And though I fail to graft the poet here,
No wilding branches may I flaunt instead.
'But yonder, lo, my amethysts and gold,
So please you—grapes and apricots—constrain
These more accustomed hands; unless ye deign
To tend with me the kine and beeves of old.'
The pregnant felicity of this prelude will show better than any criticism Mr. Blackmore's poetic capacity.
Ancient Classics for English Readers. The Commentaries of Cæsar. By Anthony Trollope. Horace. By Theodore Martin. Æschylus. By Reginald S. Copleston. Xenophon. By Sir Alexander Grant. Edited by Rev. W. Lucas Collins, M.A. Blackwood and Sons.
This is a brilliant idea of Mr. Collins; and his collaborateurs have well discharged their duty. It is not only the English reader who will be thankful to Messrs. Trollope, Martin, Swayne, Grant, and Collins, but all young students, who may now grapple with portions of those great classics with more zest and profit after thus obtaining a comprehensive view of the whole works which they are compelled often to nibble at in sublime unconsciousness of their general purport or spirit. Mr. Trollope has told the wondrous story of Cæsar as far as his Commentaries reveal it, and has illustrated it throughout with geographical exposition, historical parallel, and realistic art. Bright, stirring bits of description, curt despatches, stunning condensations of campaigns into a few pages or sentences, are given in the mighty Cæsar's own words, and the story is told with grace and simplicity in nervous clear English by one of the most popular writers of the day. Mr. Martin has graduated with high honour in the school of Classical Translation before attempting this difficult task. We must confess to great satisfaction with his dainty and delicate work. He has given us a sketch of the career of Horace, and by skilful quotation has made him tell the story of his youth, of his high military career, of his relation to Mæcenas, of his health, and his tastes, of his love-passages, of his friendships, and of his religious ideas. Mr. Martin has gracefully introduced Professor Conington's translations where he preferred them to his own. Lord Lytton has not met with equal favour at his hand, though his criticisms are not unfrequently referred to.

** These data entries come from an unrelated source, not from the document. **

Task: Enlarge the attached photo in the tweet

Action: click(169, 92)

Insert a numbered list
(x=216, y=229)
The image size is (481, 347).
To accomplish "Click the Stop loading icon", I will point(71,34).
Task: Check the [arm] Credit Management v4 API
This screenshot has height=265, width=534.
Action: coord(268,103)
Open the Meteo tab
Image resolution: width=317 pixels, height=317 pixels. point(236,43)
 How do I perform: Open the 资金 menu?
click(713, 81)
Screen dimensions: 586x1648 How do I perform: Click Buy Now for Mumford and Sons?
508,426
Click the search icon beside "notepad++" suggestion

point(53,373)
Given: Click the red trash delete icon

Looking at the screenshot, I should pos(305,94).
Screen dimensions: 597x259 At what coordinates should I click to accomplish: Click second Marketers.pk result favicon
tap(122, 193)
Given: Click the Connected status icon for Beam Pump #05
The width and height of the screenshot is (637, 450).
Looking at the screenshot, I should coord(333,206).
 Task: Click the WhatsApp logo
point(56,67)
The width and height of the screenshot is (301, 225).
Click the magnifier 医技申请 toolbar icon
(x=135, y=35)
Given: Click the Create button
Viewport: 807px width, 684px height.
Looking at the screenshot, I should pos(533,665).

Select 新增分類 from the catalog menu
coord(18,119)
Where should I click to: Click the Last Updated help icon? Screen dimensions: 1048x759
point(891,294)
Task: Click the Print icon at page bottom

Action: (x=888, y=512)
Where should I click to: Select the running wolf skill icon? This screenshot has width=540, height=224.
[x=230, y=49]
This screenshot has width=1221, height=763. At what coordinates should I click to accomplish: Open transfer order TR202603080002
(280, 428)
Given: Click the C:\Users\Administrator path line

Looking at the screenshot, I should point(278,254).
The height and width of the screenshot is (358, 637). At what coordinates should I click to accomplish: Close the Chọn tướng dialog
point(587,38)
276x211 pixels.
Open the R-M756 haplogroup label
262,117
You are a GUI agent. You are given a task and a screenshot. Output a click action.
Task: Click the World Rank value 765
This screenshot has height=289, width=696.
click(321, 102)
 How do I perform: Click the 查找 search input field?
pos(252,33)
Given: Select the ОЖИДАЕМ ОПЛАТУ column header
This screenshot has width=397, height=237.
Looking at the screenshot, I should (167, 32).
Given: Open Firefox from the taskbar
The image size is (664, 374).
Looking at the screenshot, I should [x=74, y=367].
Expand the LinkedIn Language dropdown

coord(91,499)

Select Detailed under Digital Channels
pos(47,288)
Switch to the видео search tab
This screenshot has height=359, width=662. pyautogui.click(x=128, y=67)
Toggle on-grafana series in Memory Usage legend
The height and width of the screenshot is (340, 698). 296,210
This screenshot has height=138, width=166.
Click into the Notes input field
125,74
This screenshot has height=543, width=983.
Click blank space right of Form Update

If our readers will try and conceive what 'Hamlet' or the 'Revolt of Islam' would look like if described to some younger civilization in some language of the future, they will have an idea of the difficulty of reproducing the dramas of the ancient tragedians in the shape of a mere account of them in prose. It is not only that the exquisite art of the originals evaporates in the process, but the poetry goes, and only the great conceptions remain; even the beliefs of the ancient world lose their simplicity in transmission. But it was hardly necessary for Mr. Reginald Copleston to be so misleading as to speak of the 'gloomy deities which belong to the sphere of conscience and moral responsibility,' or to find in the Greek mythology such lessons as the 'deep and dreadful responsibility of man, the possibility of restoration from sin to purity, and the overruling providence of a supreme Creator.' Some of these truths are the offspring of Roman law, others are the growth of Christianity, but they are all modern. Aristotle certainly knew nothing of them, and anyone who carried such associations into his reading of the 'Prometheus' would find his ideas of it vitiated by a fundamental misconception. Except that Mr. Copleston's sentences are mostly halting and broken-backed, his account of the plays is otherwise good and accurate.